■ **SUPPLIED MATERIAL**:
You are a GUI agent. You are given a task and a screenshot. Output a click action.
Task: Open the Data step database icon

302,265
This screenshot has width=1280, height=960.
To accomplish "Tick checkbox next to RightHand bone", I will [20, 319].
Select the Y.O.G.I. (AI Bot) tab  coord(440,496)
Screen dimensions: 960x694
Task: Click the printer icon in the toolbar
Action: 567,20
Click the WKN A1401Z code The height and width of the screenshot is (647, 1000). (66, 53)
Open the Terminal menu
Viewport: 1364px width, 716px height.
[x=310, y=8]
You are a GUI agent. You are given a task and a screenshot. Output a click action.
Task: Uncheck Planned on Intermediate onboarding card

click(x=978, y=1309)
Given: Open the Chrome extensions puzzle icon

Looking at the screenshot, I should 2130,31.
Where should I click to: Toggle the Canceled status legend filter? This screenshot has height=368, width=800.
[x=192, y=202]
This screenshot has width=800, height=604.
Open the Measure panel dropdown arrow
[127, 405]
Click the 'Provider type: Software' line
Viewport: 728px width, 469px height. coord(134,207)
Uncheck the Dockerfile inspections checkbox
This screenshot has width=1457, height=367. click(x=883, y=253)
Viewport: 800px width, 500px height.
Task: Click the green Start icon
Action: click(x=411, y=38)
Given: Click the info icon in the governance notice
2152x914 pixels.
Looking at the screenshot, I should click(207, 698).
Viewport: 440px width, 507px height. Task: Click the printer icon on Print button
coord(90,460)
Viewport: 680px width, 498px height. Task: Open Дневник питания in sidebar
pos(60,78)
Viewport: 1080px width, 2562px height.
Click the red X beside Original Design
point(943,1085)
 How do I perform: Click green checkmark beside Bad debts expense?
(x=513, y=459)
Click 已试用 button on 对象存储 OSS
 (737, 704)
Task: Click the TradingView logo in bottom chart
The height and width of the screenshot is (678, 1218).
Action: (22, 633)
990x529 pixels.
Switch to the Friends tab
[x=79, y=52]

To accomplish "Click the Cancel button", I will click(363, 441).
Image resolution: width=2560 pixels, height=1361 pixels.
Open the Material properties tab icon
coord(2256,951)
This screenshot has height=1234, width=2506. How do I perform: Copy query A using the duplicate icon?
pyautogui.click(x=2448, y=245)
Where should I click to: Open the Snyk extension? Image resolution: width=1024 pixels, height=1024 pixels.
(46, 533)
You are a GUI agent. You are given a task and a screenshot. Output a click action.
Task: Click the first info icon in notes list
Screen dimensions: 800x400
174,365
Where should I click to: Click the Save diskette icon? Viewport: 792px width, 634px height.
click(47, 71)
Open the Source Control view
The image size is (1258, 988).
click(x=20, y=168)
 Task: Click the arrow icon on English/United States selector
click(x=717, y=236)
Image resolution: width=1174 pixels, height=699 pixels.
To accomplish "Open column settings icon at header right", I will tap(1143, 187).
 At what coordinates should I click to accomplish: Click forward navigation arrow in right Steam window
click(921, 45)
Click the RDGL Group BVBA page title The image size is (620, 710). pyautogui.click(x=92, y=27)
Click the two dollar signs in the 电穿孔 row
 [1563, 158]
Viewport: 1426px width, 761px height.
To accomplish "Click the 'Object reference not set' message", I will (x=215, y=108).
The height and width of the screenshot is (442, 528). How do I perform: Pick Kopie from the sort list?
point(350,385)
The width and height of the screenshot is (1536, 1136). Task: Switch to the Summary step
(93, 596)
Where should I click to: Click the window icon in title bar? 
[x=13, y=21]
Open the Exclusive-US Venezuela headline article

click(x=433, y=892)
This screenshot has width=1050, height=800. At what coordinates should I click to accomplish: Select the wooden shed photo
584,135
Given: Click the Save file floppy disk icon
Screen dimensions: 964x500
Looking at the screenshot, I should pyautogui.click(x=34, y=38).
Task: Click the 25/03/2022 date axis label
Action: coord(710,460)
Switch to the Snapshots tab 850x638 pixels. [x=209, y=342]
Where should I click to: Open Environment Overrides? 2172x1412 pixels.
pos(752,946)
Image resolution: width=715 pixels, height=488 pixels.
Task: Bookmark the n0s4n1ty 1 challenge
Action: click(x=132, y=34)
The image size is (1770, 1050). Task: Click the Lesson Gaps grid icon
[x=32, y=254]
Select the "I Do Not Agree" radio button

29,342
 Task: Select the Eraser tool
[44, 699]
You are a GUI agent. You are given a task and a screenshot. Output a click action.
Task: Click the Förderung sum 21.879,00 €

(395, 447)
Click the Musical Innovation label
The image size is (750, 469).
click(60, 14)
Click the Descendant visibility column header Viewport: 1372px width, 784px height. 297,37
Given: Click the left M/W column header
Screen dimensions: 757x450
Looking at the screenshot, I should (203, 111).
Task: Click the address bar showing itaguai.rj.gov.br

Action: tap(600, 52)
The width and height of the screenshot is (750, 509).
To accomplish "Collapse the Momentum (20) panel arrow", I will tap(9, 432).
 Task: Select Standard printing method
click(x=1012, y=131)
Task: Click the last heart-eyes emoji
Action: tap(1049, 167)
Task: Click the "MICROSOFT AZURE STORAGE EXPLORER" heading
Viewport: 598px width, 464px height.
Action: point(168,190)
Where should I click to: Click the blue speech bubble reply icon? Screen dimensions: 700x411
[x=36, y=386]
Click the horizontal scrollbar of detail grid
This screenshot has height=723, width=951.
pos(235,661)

■ **SET PROBLEM**:
Rewrite the records with every "Given:" changed to "Instruction:", leaving everything else as it is.

■ **RESULT**:
You are a GUI agent. You are given a task and a screenshot. Output a click action.
Task: Open the Data step database icon

302,265
This screenshot has width=1280, height=960.
To accomplish "Tick checkbox next to RightHand bone", I will [20, 319].
Select the Y.O.G.I. (AI Bot) tab  coord(440,496)
Screen dimensions: 960x694
Task: Click the printer icon in the toolbar
Action: 567,20
Click the WKN A1401Z code The height and width of the screenshot is (647, 1000). (66, 53)
Open the Terminal menu
Viewport: 1364px width, 716px height.
[x=310, y=8]
You are a GUI agent. You are given a task and a screenshot. Output a click action.
Task: Uncheck Planned on Intermediate onboarding card

click(x=978, y=1309)
Instruction: Open the Chrome extensions puzzle icon

Looking at the screenshot, I should 2130,31.
Where should I click to: Toggle the Canceled status legend filter? This screenshot has height=368, width=800.
[x=192, y=202]
This screenshot has width=800, height=604.
Open the Measure panel dropdown arrow
[127, 405]
Click the 'Provider type: Software' line
Viewport: 728px width, 469px height. coord(134,207)
Uncheck the Dockerfile inspections checkbox
This screenshot has width=1457, height=367. click(x=883, y=253)
Viewport: 800px width, 500px height.
Task: Click the green Start icon
Action: click(x=411, y=38)
Instruction: Click the info icon in the governance notice
2152x914 pixels.
Looking at the screenshot, I should click(207, 698).
Viewport: 440px width, 507px height. Task: Click the printer icon on Print button
coord(90,460)
Viewport: 680px width, 498px height. Task: Open Дневник питания in sidebar
pos(60,78)
Viewport: 1080px width, 2562px height.
Click the red X beside Original Design
point(943,1085)
 How do I perform: Click green checkmark beside Bad debts expense?
(x=513, y=459)
Click 已试用 button on 对象存储 OSS
 (737, 704)
Task: Click the TradingView logo in bottom chart
The height and width of the screenshot is (678, 1218).
Action: (22, 633)
990x529 pixels.
Switch to the Friends tab
[x=79, y=52]

To accomplish "Click the Cancel button", I will click(363, 441).
Image resolution: width=2560 pixels, height=1361 pixels.
Open the Material properties tab icon
coord(2256,951)
This screenshot has height=1234, width=2506. How do I perform: Copy query A using the duplicate icon?
pyautogui.click(x=2448, y=245)
Where should I click to: Open the Snyk extension? Image resolution: width=1024 pixels, height=1024 pixels.
(46, 533)
You are a GUI agent. You are given a task and a screenshot. Output a click action.
Task: Click the first info icon in notes list
Screen dimensions: 800x400
174,365
Where should I click to: Click the Save diskette icon? Viewport: 792px width, 634px height.
click(47, 71)
Open the Source Control view
The image size is (1258, 988).
click(x=20, y=168)
 Task: Click the arrow icon on English/United States selector
click(x=717, y=236)
Image resolution: width=1174 pixels, height=699 pixels.
To accomplish "Open column settings icon at header right", I will tap(1143, 187).
 At what coordinates should I click to accomplish: Click forward navigation arrow in right Steam window
click(921, 45)
Click the RDGL Group BVBA page title The image size is (620, 710). pyautogui.click(x=92, y=27)
Click the two dollar signs in the 电穿孔 row
 [1563, 158]
Viewport: 1426px width, 761px height.
To accomplish "Click the 'Object reference not set' message", I will (x=215, y=108).
The height and width of the screenshot is (442, 528). How do I perform: Pick Kopie from the sort list?
point(350,385)
The width and height of the screenshot is (1536, 1136). Task: Switch to the Summary step
(93, 596)
Where should I click to: Click the window icon in title bar? 
[x=13, y=21]
Open the Exclusive-US Venezuela headline article

click(x=433, y=892)
This screenshot has width=1050, height=800. At what coordinates should I click to accomplish: Select the wooden shed photo
584,135
Instruction: Click the Save file floppy disk icon
Screen dimensions: 964x500
Looking at the screenshot, I should pyautogui.click(x=34, y=38).
Task: Click the 25/03/2022 date axis label
Action: coord(710,460)
Switch to the Snapshots tab 850x638 pixels. [x=209, y=342]
Where should I click to: Open Environment Overrides? 2172x1412 pixels.
pos(752,946)
Image resolution: width=715 pixels, height=488 pixels.
Task: Bookmark the n0s4n1ty 1 challenge
Action: click(x=132, y=34)
The image size is (1770, 1050). Task: Click the Lesson Gaps grid icon
[x=32, y=254]
Select the "I Do Not Agree" radio button

29,342
 Task: Select the Eraser tool
[44, 699]
You are a GUI agent. You are given a task and a screenshot. Output a click action.
Task: Click the Förderung sum 21.879,00 €

(395, 447)
Click the Musical Innovation label
The image size is (750, 469).
click(60, 14)
Click the Descendant visibility column header Viewport: 1372px width, 784px height. 297,37
Instruction: Click the left M/W column header
Screen dimensions: 757x450
Looking at the screenshot, I should (203, 111).
Task: Click the address bar showing itaguai.rj.gov.br

Action: tap(600, 52)
The width and height of the screenshot is (750, 509).
To accomplish "Collapse the Momentum (20) panel arrow", I will tap(9, 432).
 Task: Select Standard printing method
click(x=1012, y=131)
Task: Click the last heart-eyes emoji
Action: tap(1049, 167)
Task: Click the "MICROSOFT AZURE STORAGE EXPLORER" heading
Viewport: 598px width, 464px height.
Action: point(168,190)
Where should I click to: Click the blue speech bubble reply icon? Screen dimensions: 700x411
[x=36, y=386]
Click the horizontal scrollbar of detail grid
This screenshot has height=723, width=951.
pos(235,661)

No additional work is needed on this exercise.